_WHAT IS EXPECTED_
Copy the lines running from the one that contains "Image resolution: width=780" to the end of the entries below, exactly and with no pictures.

Saved entries
++++++++++++++++++++

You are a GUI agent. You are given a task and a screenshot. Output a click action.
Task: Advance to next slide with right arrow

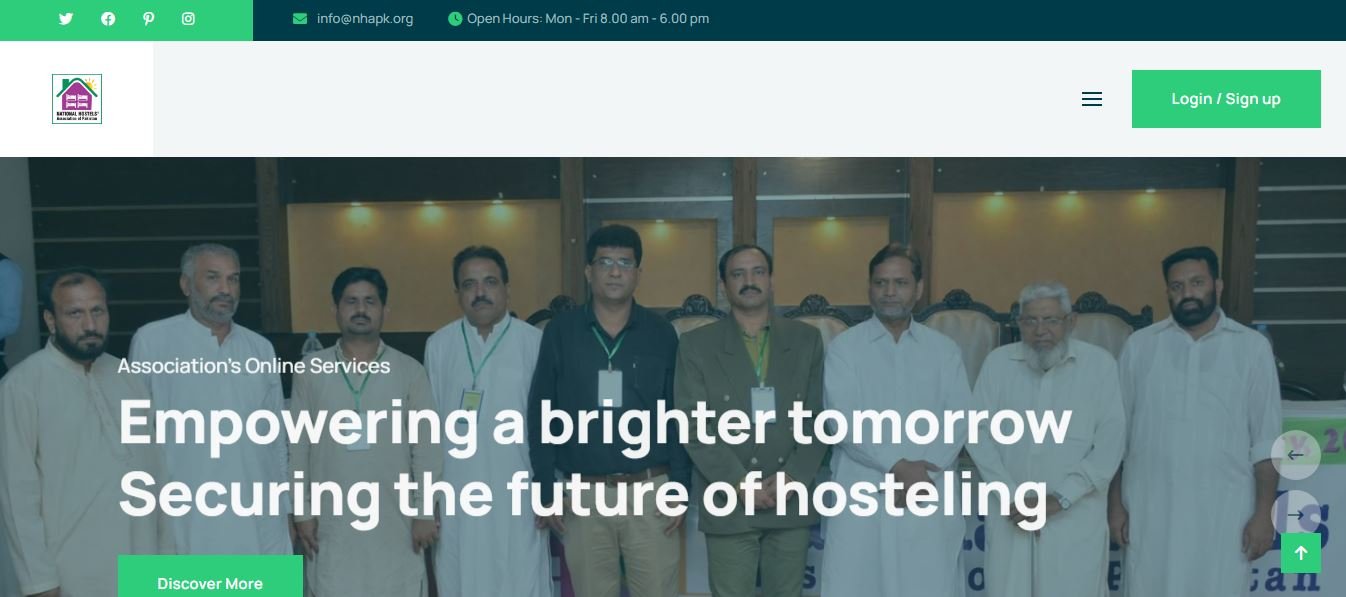click(1296, 515)
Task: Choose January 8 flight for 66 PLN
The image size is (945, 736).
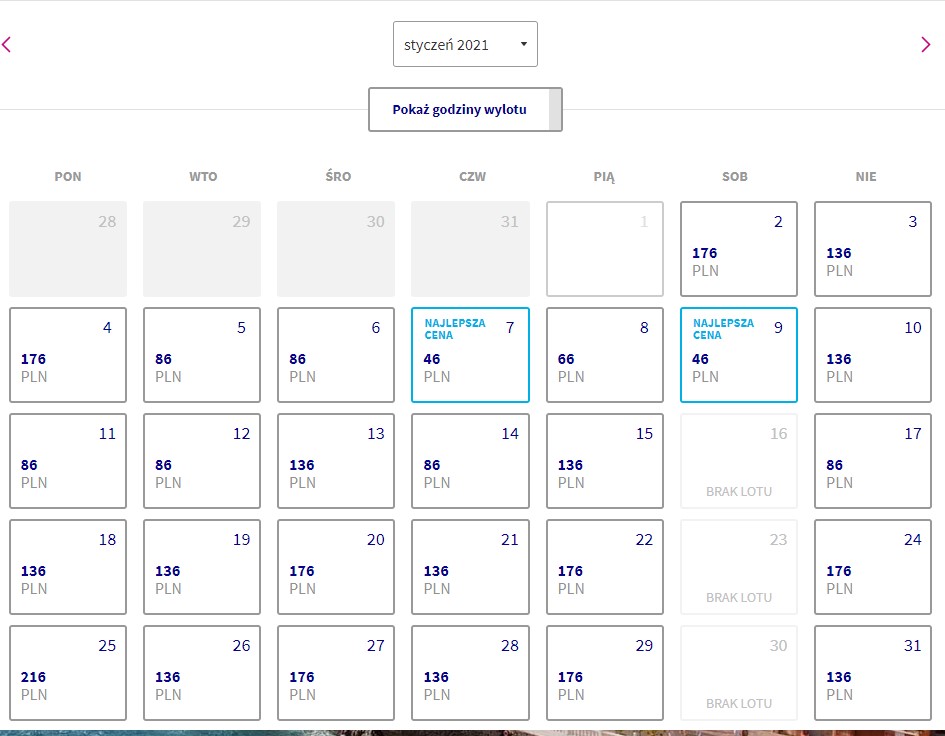Action: click(604, 355)
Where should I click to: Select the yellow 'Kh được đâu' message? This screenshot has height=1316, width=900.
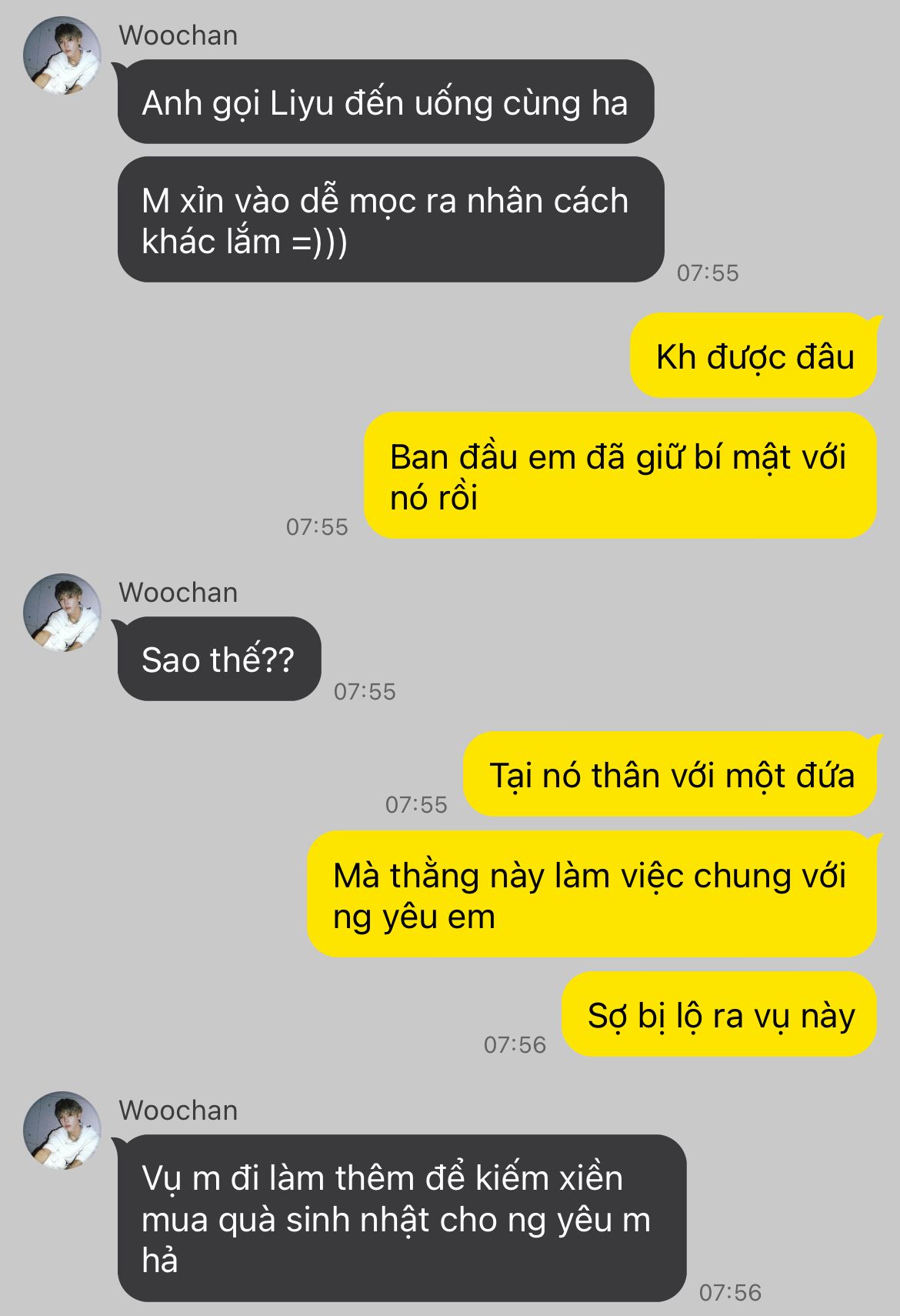tap(754, 356)
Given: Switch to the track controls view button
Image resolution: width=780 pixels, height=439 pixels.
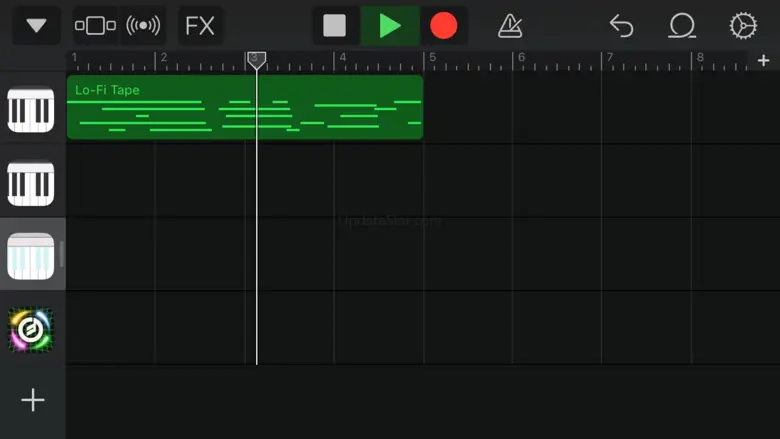Looking at the screenshot, I should click(x=95, y=25).
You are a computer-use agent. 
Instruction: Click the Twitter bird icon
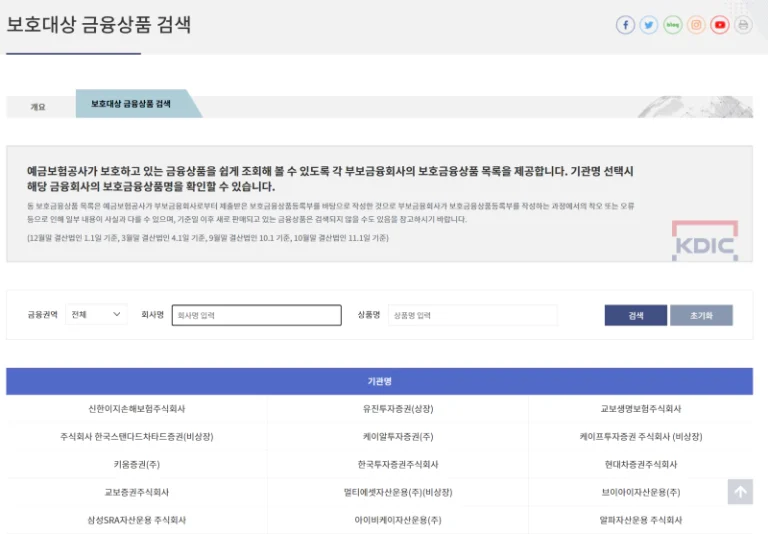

++++++++++++++++++++

_WRITTEN SOLUTION_
Image resolution: width=780 pixels, height=439 pixels.
Looking at the screenshot, I should click(x=95, y=25).
You are a computer-use agent. 
Instruction: Click the Twitter bird icon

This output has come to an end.